Here’s the main problem: Bruckner is excited to ridicule all radical, leftist and especially green political movements without an interest in the sometimes subtle and sometimes major differences between and among them. Notwithstanding that many might have at least partly, if not completely acceptable responses to his criticism, which, when unpacked, makes the stronger part of his work. In chapter 1, he begins with the assertion that ever since the end of the Cold War and the subsequent excitement, the West, in particular, became frustrated by an absence of enemies. Bruckner makes an intellectually interesting move: in the evil of enmity, he locates a source of creative force, which, similar to the Frankfurt school, takes form in either myth or reason. It is apt that nature may not be the nice, harmonious system celebrated by “newageism” and can be seen as a quite nasty, indeed evil, unpredictable serial killer. ‘Environmental concern is universal, but the disease of the end of the world is purely Western’ (p. 181), concludes the author and the reader gets a glimpse of what the story is about: the myth here is ‘preventing rather than proposing’ as Bruckner understands the asceticism of his own Jesuit education (p. 3) and a passivity that threatens what he considers democracy and public engagement:

The choice is not between an intact Nature that slowly recovers from human intrusions and a devastating productivism that forges, pierces and disfigures, but between a process of regression and development lucidly embraced with all its risks and benefits (p. 128).

The author prefers to unleash a storm of big words to make his case, thus, one constantly hears about “sickness,” “vanity,” “disease,” “malevolence,” “devastation” and other like words used to describe what Bruckner doesn’t like.
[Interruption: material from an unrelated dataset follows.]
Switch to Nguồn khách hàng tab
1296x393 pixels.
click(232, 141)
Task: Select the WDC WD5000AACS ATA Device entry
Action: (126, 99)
Unfortunately, he fails to give a single detailed case to present why the motifs behind what he attacks are so corrupt. Although there might be a few clever observations scattered across the book, such as how the line ‘scientists tell us ...’ and putting numbers next to everything can indeed serve to promote quite silly opinions, or an ironic lexicon demystifying certain contemporary buzzwords, such as “ethical,” “ethnic” and, to give an example, “sustainable:” ‘If everything started being durable, life would quickly turn into a nightmare’ (p. 47). All this is fine, until the last chapter, where Bruckner himself in conclusion repeats some of the popular clichés about progress, innovation and technology without qualifying them, and one is to wonder if it is to be taken seriously at all.

The problem with this book is that compared to my other review (Evans’ Liberal Terror), the author starts with a big picture of things, ignoring all the small and important details, such as the possibility, that behind some of green thought, there might be genuine beliefs in the possibility of a better life and not diseased misguidedness. The book’s reader doesn’t get anything concrete about green politics, or a conceptual or logical order that would meet the criteria for theoretical strength. The question then might be, ironically, whether Bruckner has settled all the issues with his own morbid vanity.